++++ Fragmento del texto ++++
El frente común religión-mito-poesía sensu homérico consiste, pues, en una interpretación puramente imaginaria del Mundo y a ella habría el hombre de acogerse definitivamente si no hubiera existido filosofía. Esto nos confirma que el hombre no tiene más remedio que creer, y si esto le falla, casi-creer ‒con la más varia gradación de la credulidad‒ en una figura de lo que es el Mundo, lo que él es y su vivir.” (Ib., 319)

Llegó la edad en que el hombre dejó de creer y aisló por primera vez en su mente un pequeño escozor que le molestaba: la idea. Descubrió que vivía en la creencia. Advirtió que era indiferente a las sugerencias del mundo, a las notas y colores que parecían oírse y verse tras el telón de fondo de la apariencia. “Con las creencias propiamente no hacemos nada, sino que simplemente estamos en ellas […] Hay, pues, ideas con que nos encontramos ‒por eso las llamo ocurrencias‒ e ideas en que nos encontramos, que parecen estar ahí ya antes de que nos ocupemos en pensar” (ib., 1986, 25).
Las creencias son capaces de arraigarse de tal manera que “se confunden para nosotros con la realidad misma ‒son nuestro mundo y nuestro ser‒, pierden, por tanto, el carácter de ideas de pensamientos nuestros que podrían muy bien no habérsenos ocurrido” (ib., 25). Pero, ¿a qué viene la idea? ¿Qué lugar ocupa entre las creencias? Por vivir en las creencias “el hombre, en el fondo, es crédulo” (ib., 34). Las creencias son la “tierra firme sobre la que nos afanamos”. Es posible que ese rasgo provenga de una elemental creencia que tenemos: “la creencia de que la tierra es firme, a pesar de los terremotos…” Imaginar que esa creencia desapareciera significaría un “cambio radical”, pues consistiría en un ejercicio “de introducción al pensamiento histórico”. El hombre, por estar en las creencias, está también en la duda. La duda “pertenece al mismo estrato que está en la arquitectura de la vida. También en la duda se está” (ib., 35).
++++
● **Problemas por resolver**:
1 > Reescribe de forma más breve el párrafo del fragmento sobre las creencias que empieza con "Llegó la edad en que el hombre", conservando sus datos principales.
2 > Actualiza el pasaje del fragmento sobre las creencias que va desde "Llegó la edad" hasta "(ib., 1986, 25).", ambos inclusive, y sustituye "escozor" por "picor".
++++ Material proporcionado ++++
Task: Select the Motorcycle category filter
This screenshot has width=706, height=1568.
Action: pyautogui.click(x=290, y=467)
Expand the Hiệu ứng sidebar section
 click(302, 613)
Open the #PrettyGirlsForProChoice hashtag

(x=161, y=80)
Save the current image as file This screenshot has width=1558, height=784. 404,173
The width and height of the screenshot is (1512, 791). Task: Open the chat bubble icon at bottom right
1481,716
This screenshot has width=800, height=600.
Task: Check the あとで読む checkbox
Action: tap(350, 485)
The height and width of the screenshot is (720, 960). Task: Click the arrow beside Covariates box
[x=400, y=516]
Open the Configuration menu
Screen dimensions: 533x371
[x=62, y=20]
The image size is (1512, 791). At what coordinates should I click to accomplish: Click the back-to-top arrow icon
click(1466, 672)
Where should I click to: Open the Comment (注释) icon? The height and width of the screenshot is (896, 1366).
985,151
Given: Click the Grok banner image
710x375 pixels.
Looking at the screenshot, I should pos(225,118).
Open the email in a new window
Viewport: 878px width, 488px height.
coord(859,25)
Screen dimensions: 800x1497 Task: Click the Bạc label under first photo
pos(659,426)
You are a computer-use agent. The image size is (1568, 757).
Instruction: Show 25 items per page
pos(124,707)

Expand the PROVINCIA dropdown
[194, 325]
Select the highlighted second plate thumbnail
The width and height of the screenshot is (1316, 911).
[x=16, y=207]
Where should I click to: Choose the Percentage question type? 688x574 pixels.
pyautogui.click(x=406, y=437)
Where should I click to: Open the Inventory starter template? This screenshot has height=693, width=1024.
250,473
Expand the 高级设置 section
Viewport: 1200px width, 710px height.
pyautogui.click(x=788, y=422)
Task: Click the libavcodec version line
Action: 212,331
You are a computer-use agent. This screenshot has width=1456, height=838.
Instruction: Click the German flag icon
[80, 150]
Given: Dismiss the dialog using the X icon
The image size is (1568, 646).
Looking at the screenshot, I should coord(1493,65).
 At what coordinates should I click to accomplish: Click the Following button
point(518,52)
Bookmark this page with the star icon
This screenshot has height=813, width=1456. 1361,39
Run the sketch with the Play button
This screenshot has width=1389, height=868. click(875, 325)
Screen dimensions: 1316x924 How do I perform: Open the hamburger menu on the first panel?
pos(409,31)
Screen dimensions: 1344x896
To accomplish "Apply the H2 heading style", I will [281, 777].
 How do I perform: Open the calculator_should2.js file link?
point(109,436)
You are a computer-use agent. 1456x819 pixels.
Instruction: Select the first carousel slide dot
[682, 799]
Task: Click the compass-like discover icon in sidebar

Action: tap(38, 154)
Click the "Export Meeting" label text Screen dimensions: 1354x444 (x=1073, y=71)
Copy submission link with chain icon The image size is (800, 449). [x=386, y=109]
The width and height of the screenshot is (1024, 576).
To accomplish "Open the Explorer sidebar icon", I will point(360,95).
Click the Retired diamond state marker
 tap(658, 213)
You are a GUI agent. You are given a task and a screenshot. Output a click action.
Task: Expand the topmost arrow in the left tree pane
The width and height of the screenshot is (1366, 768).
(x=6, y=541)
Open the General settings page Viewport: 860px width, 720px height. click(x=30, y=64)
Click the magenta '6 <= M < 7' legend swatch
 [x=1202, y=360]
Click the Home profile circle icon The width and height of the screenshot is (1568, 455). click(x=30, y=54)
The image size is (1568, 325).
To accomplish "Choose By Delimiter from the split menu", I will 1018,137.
++++
● **Respuestas proporcionadas**:
1 > Llegó la edad en que el hombre dejó de creer y aisló por primera vez en su mente la idea, que le molestaba como un pequeño escozor. Descubrió que vivía en la creencia y advirtió que era indiferente a las sugerencias del mundo que parecían percibirse tras la apariencia. Con las creencias no hacemos nada, sino que estamos en ellas. Hay ideas con que nos encontramos, llamadas ocurrencias, e ideas en que nos encontramos, que parecen estar ahí antes de que pensemos.

2 >
Llegó la edad en que el hombre dejó de creer y aisló por primera vez en su mente un pequeño picor que le molestaba: la idea. Descubrió que vivía en la creencia. Advirtió que era indiferente a las sugerencias del mundo, a las notas y colores que parecían oírse y verse tras el telón de fondo de la apariencia. “Con las creencias propiamente no hacemos nada, sino que simplemente estamos en ellas […] Hay, pues, ideas con que nos encontramos ‒por eso las llamo ocurrencias‒ e ideas en que nos encontramos, que parecen estar ahí ya antes de que nos ocupemos en pensar” (ib., 1986, 25).